Motivating Middle School Students to Take Tests
Students were not taking diagnostics seriously, answering questions randomly. These false efforts were affecting school scores and students were being placed in content that was too easy for them.
Outcome:
We prototyped different messages to give to students that might motivate them to try harder on tests. We found that middle school students paid the most attention and listened to high school students who adults didn’t believe in. Students paid attention to the student lead messaging and reported more desire to try hard.
Our Team:
Meredith Wilson, Christine Zanchi, Elliott Hedman
High School Students are your MC
Before: Entertaining Animations give Instructions
Our client was planning on bringing in an animation studio to make an entertaining pitch to try hard on the test. Students didn’t believe the prototyped animation nor care.
After: High School Students Command Attention
When we prototyped “real” student’s stories students were leaning in and could remember every piece of information. Middle School students aspire to be high school students care deeply about what they had to say. We recommended all messaging be conducted from a high school student.
Emphasize “Prove Yourself”
Before: “It will Be Easy”
Initial messaging revolved around downplaying the challenge - “you can do this” and “this will be easy”. When students ran into a hard problem they felt even dumb and misunderstood.
After: “I don’t give up”
Students were much more motivated around messaging that centered around “I don’t give up” and “proving yourself”. Students believed they were great and wanted messaging that believed in that too.
Students are quitting because of anxiety, not lack of motivation
Before: “Try Hard”
With eye tracking and MOXO sensors we saw children were giving up after encountering problems that were too difficult. Their coping mechanism was to not try hard afterwards.
After: “Getting Something Wrong is Okay”
Rather than emphasizing the importance of answering questions correctly, we instead emphasized that if you can’t get a problem correct, it’s okay - some of these questions almost no 8th grader can answer correctly.
Here’s What to say to a Middle School Test Taker
We took all of our prototype insights and produced this short movie. Our tests showed it was highly effective at resonating and encouraging students to try hard on the diagnostic test.

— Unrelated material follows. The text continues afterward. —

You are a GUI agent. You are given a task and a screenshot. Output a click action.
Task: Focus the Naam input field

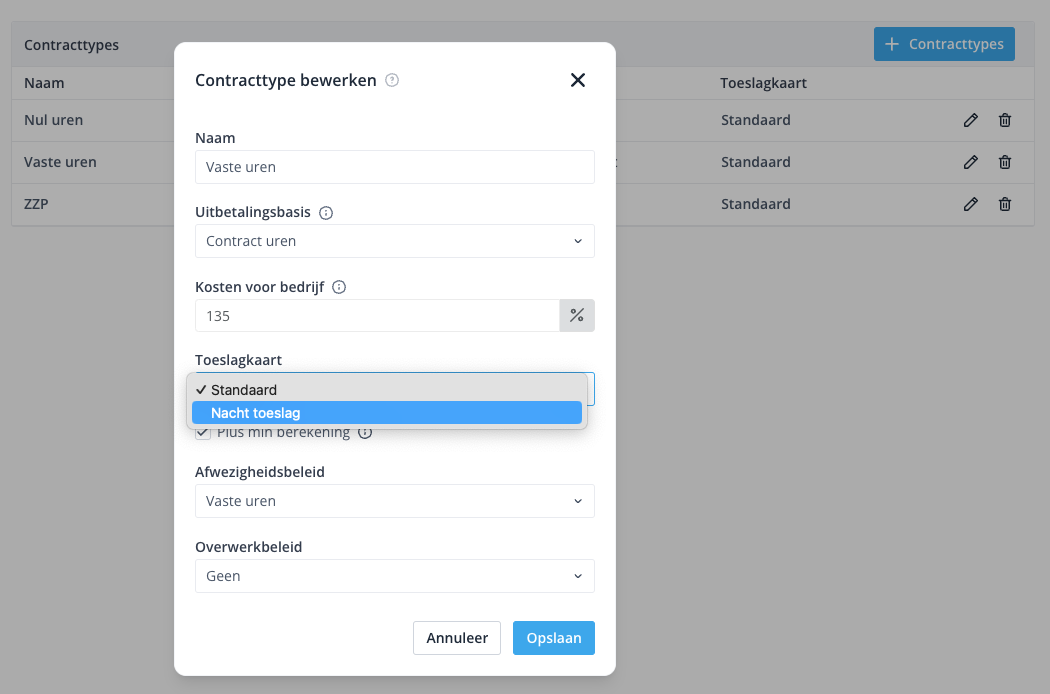394,167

If the narrator doesn't believe in the student, the student does not trust them.

If you say "this test will be easy" students will think you don't know them or think they are dumb.

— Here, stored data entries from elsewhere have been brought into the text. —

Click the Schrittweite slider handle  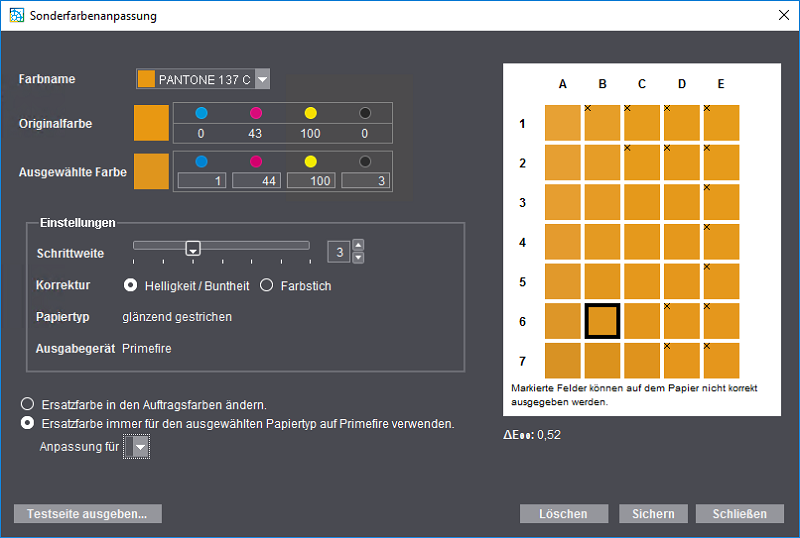point(194,248)
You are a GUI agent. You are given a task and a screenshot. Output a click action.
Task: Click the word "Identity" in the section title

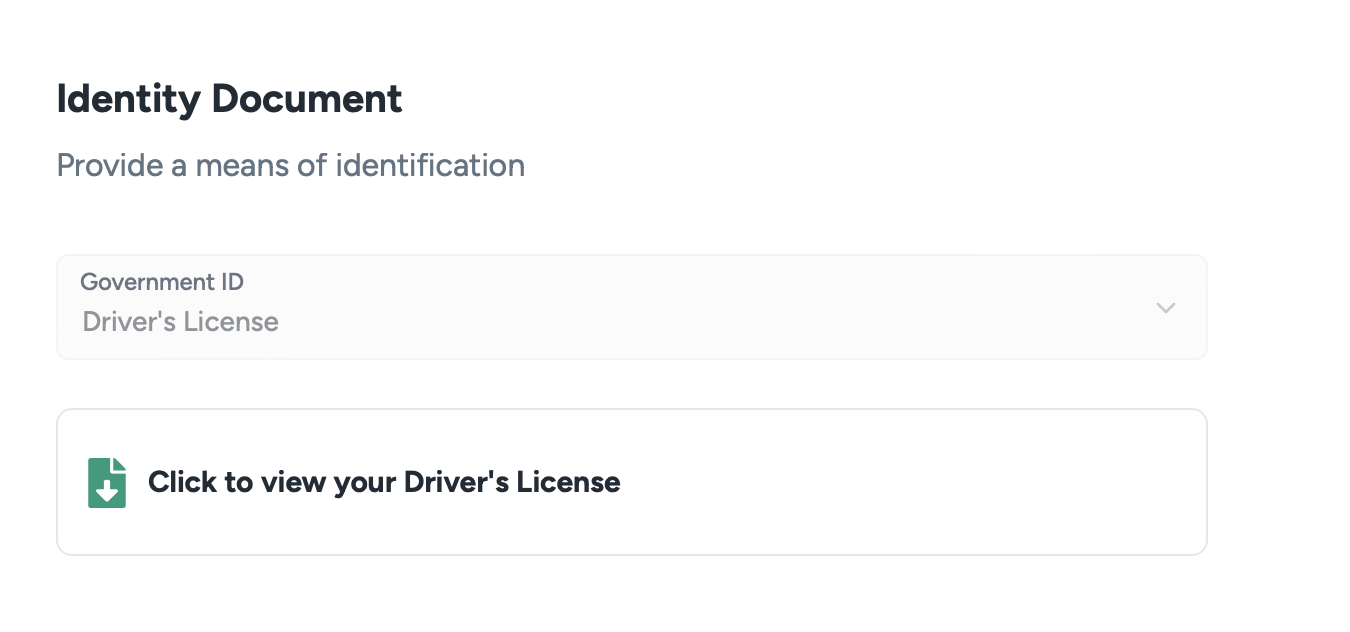tap(128, 99)
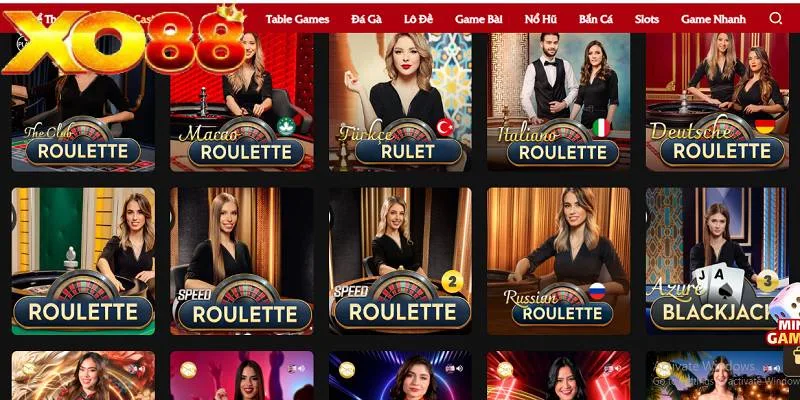The image size is (800, 400).
Task: Click the Macau flag badge
Action: [x=286, y=126]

Proving a teacher wrong, that you can do it, is a highly engaging and motivating archetype.

We tried various academic interventions to motivate children and they had no effect as children struggled to create aspirations..

Proving to a teacher that they underestimated you is highly motivating.

While students were more relatable, teachers were more knowledgeable, so we recommended having a teacher alongside the student.

Our main question became, how do we create a narrator the student believes in and wants to listen to.

Videos of high school students were much more interesting. So much so, we recommended future lessons may want to have high school students teach middle school students.

In our early prototypes we presented various pieces of messaging and it was the student stories that were the most remembered.

Students were fast guessing to avoid anxiety, not because of apathy.